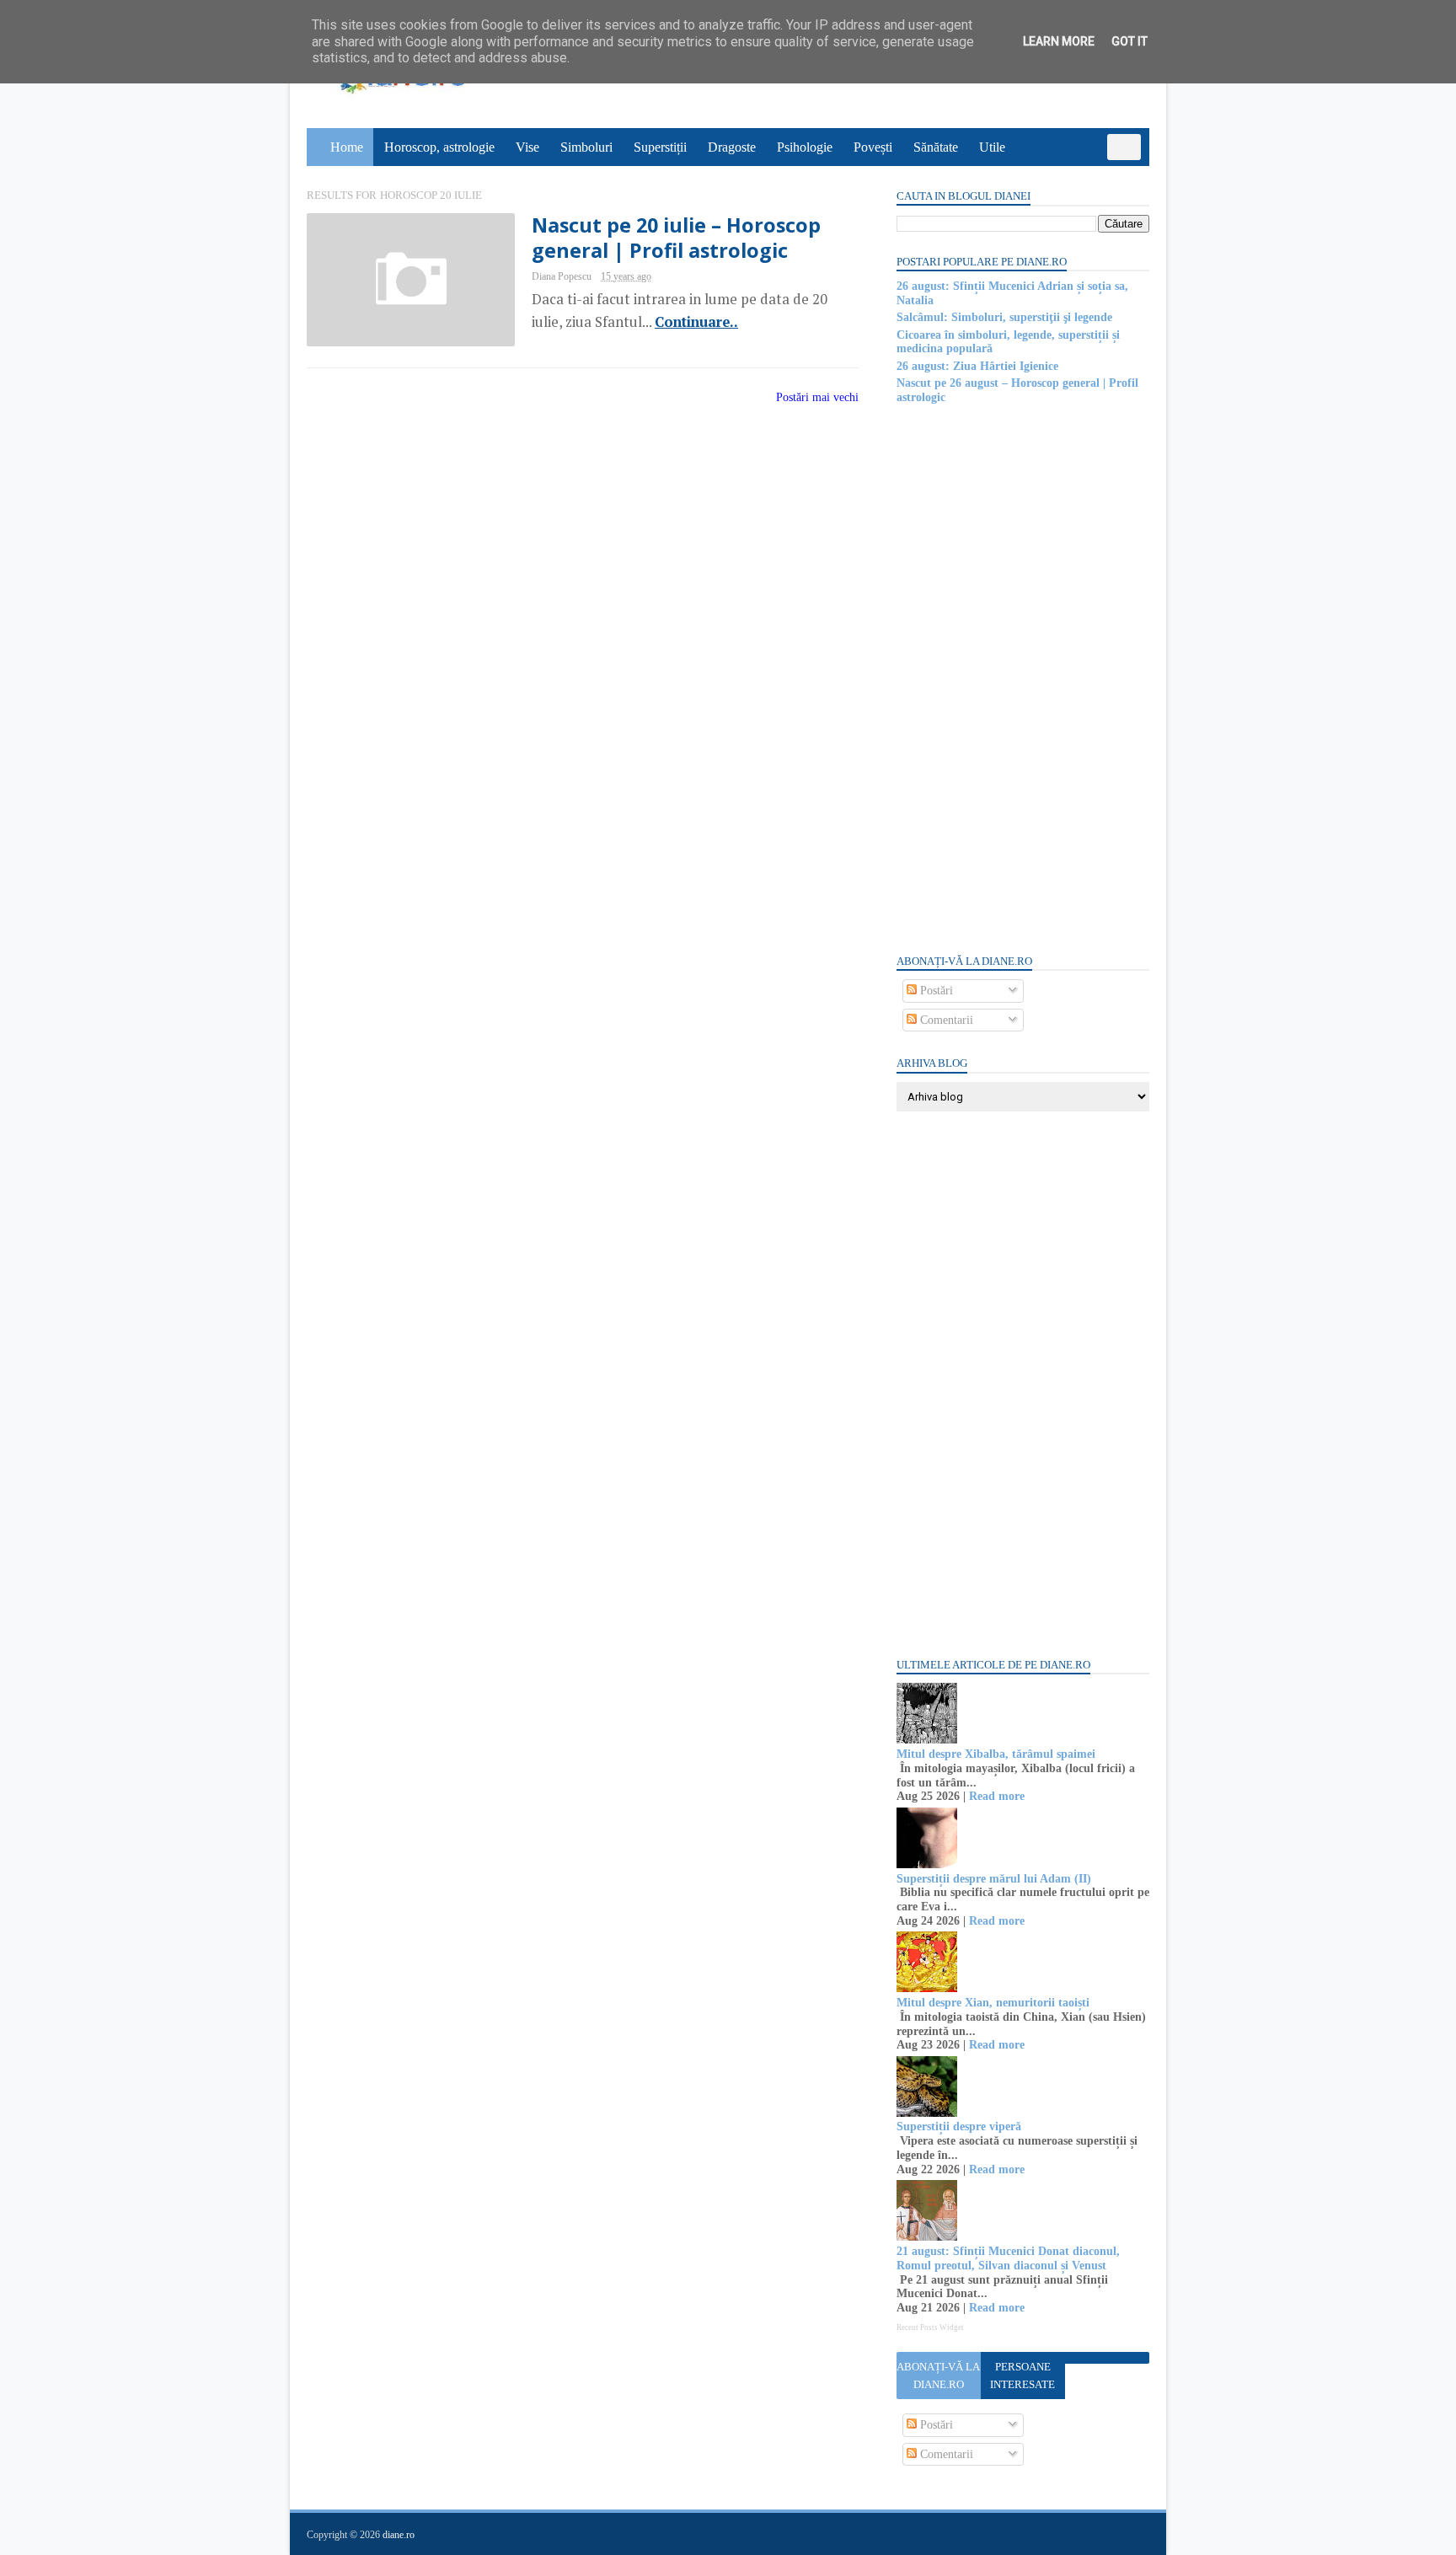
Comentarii (945, 1020)
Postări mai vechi (817, 397)
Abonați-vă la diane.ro (938, 2375)
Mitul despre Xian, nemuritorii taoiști (993, 2002)
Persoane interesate (1022, 2375)
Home (346, 147)
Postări (935, 990)
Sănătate (935, 147)
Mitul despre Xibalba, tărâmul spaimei (996, 1754)
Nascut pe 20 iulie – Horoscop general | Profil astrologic (676, 238)
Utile (992, 147)
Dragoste (732, 147)
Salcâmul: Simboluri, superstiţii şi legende (1004, 317)
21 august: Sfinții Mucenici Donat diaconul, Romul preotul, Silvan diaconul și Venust (1008, 2258)
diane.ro (399, 2535)
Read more (997, 1796)
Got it (1129, 41)
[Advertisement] (1023, 677)
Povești (873, 147)
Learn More (1059, 41)
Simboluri (586, 147)
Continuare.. (696, 322)
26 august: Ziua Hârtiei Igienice (977, 366)
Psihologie (804, 147)
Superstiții (660, 147)
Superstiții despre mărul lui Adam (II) (994, 1878)
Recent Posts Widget (930, 2327)
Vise (527, 147)
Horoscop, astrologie (439, 147)
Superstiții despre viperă (959, 2126)
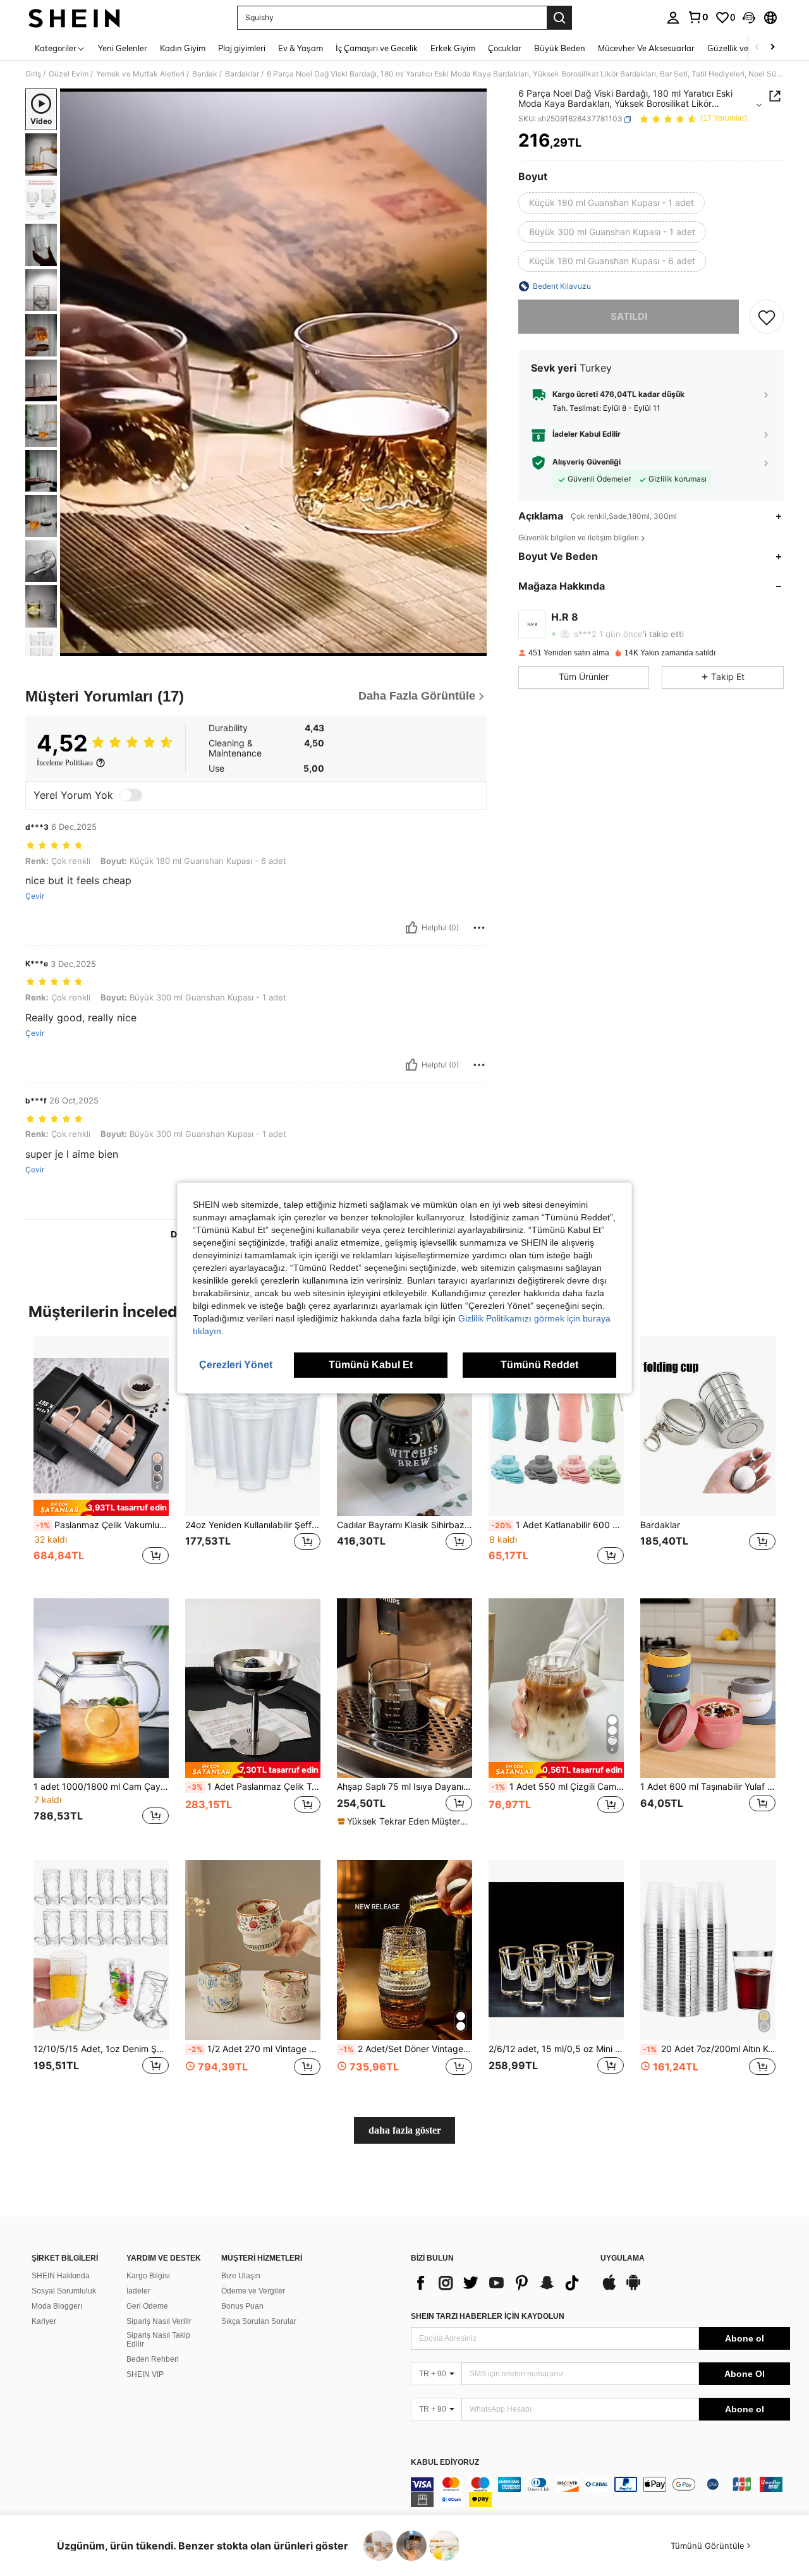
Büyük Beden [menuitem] (559, 48)
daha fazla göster (404, 2130)
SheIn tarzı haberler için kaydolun (487, 2316)
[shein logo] (74, 17)
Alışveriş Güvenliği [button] (586, 462)
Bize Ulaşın (240, 2275)
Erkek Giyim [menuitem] (452, 48)
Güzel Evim (68, 74)
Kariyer (44, 2321)
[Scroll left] (757, 47)
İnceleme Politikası (65, 762)
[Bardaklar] (708, 1426)
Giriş (33, 74)
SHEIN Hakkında (61, 2275)
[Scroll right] (772, 47)
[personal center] (673, 17)
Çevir (34, 896)
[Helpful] (411, 927)
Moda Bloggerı (57, 2306)
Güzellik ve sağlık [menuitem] (739, 48)
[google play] (633, 2288)
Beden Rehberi (152, 2359)
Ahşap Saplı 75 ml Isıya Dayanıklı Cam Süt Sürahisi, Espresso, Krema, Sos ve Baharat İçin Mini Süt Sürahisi (404, 1787)
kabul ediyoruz (445, 2462)
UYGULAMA (622, 2258)
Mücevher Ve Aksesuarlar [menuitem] (646, 48)
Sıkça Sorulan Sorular (258, 2321)
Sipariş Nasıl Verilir (159, 2321)
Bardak (204, 74)
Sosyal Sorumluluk (64, 2291)
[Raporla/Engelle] (479, 927)
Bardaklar (242, 74)
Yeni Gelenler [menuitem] (122, 48)
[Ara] (559, 18)
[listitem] (101, 1457)
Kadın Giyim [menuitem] (182, 48)
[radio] (611, 203)
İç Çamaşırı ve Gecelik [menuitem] (377, 48)
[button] (749, 17)
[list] (499, 2282)
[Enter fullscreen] (473, 646)
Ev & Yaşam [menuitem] (300, 48)
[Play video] (274, 372)
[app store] (609, 2288)
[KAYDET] (767, 317)
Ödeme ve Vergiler (253, 2291)
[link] (698, 17)
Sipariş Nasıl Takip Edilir (158, 2339)
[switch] (130, 795)
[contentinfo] (600, 2492)
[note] (101, 1508)
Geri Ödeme (147, 2306)
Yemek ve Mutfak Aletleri (140, 74)
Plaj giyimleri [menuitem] (241, 48)
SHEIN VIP (145, 2374)
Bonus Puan (242, 2306)
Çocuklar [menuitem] (504, 48)
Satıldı (629, 316)
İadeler (138, 2291)
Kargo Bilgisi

• How to complete this task:
Scan the material above for the string "august". Copy each line that holds it.

• Exercise result:
21 august: Sfinții Mucenici Donat diaconul, Romul preotul, Silvan diaconul și Venust (1008, 2258)
26 august: Ziua Hârtiei Igienice (977, 366)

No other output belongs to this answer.